Notably, Fuerst and Dalliard (2014) was published in Open Behavioral Genetics, an online journal created and edited by another author of Pesta et al. (2020; Kirkegaard). Open Behavioral Genetics and related journals in the OpenPsych network (also created and edited by Kirkegaard) have been dismissed by experts in the field as pseudo-scientific vehicles for scientific racism (Panofsky et al., 2020). Per online records of the review process for Fuerst and Dalliard (2014) (OpenPsych, 2014a, 2014b), Kirkegaard was one of the reviewers of Fuerst and Dalliard (2014), and Fuerst himself was one of only a handful of reviewers for the journal at the time. Thus, neither of Fuerst's original analyses has undergone rigorous peer review.

==Controversies==
===OkCupid===
In May 2016, Kirkegaard and Julius Daugbjerg Bjerrekær published a paper in Open Differential Psychology that includes the data of nearly 70,000 OkCupid (a dating website) users, such as their intimate sexual details. The publication was widely criticised at the time and been described as "without a doubt one of the most grossly unprofessional, unethical and reprehensible data releases." Although Kirkegaard claimed the data was public, this was disputed by data ethics scholar Michael Zimmer who pointed out that the data is restricted to logged-in users only:

Moreover, it remains unclear whether the OkCupid profiles scraped by Kirkegaard's team really were publicly accessible. Their paper reveals that initially, they designed a bot to scrape profile data, but that this first method was dropped because it was "a decidedly non-random approach to find users to scrape because it selected users that were suggested to the profile the bot was using." This implies that the researchers created an OkCupid profile from which to access the data and run the scraping bot. Since OkCupid users have the option to restrict the visibility of their profiles to logged-in users only, it is likely the researchers collected—and subsequently released—profiles that were intended to not be publicly viewable. The final methodology used to access the data is not fully explained in the article, and the question of whether the researchers respected the privacy intentions of 70,000 people who used OkCupid remains unanswered.
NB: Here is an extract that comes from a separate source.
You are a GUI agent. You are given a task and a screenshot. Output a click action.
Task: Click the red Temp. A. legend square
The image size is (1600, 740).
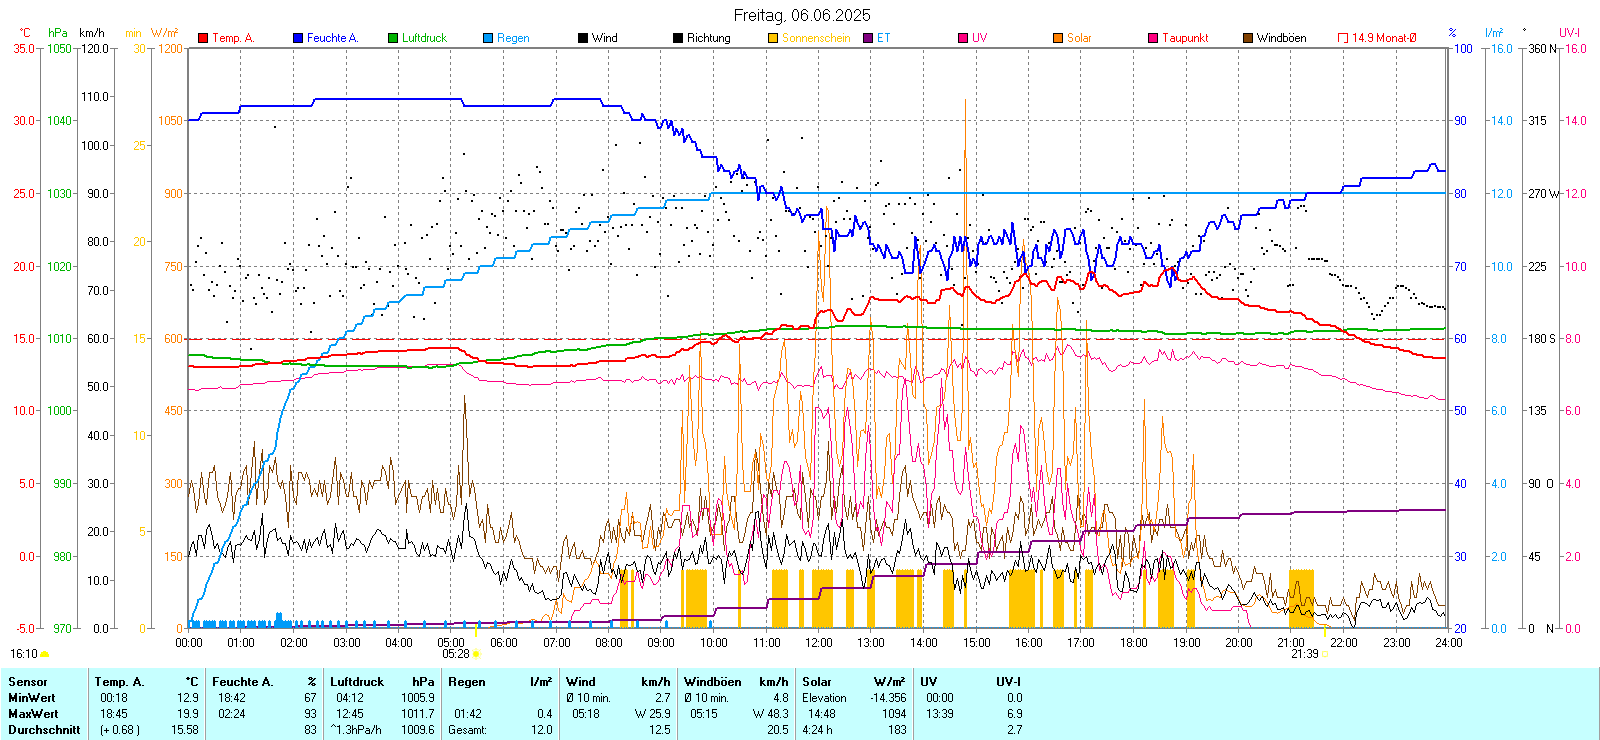(203, 38)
Kirkegaard uploaded the OkCupid data to the Open Science Framework, but this was later removed after OkCupid filed a Digital Millennium Copyright Act (DMCA) complaint.

===Noah Carl===
In April 2019, Noah Carl who reviews submissions for Open Quantitative Sociology & Political Science was dismissed as a research fellow at St Edmund's College, Cambridge University because of his association with OpenPsych, which involved collaborating with a number of individuals who are known to hold racist and far-right political views.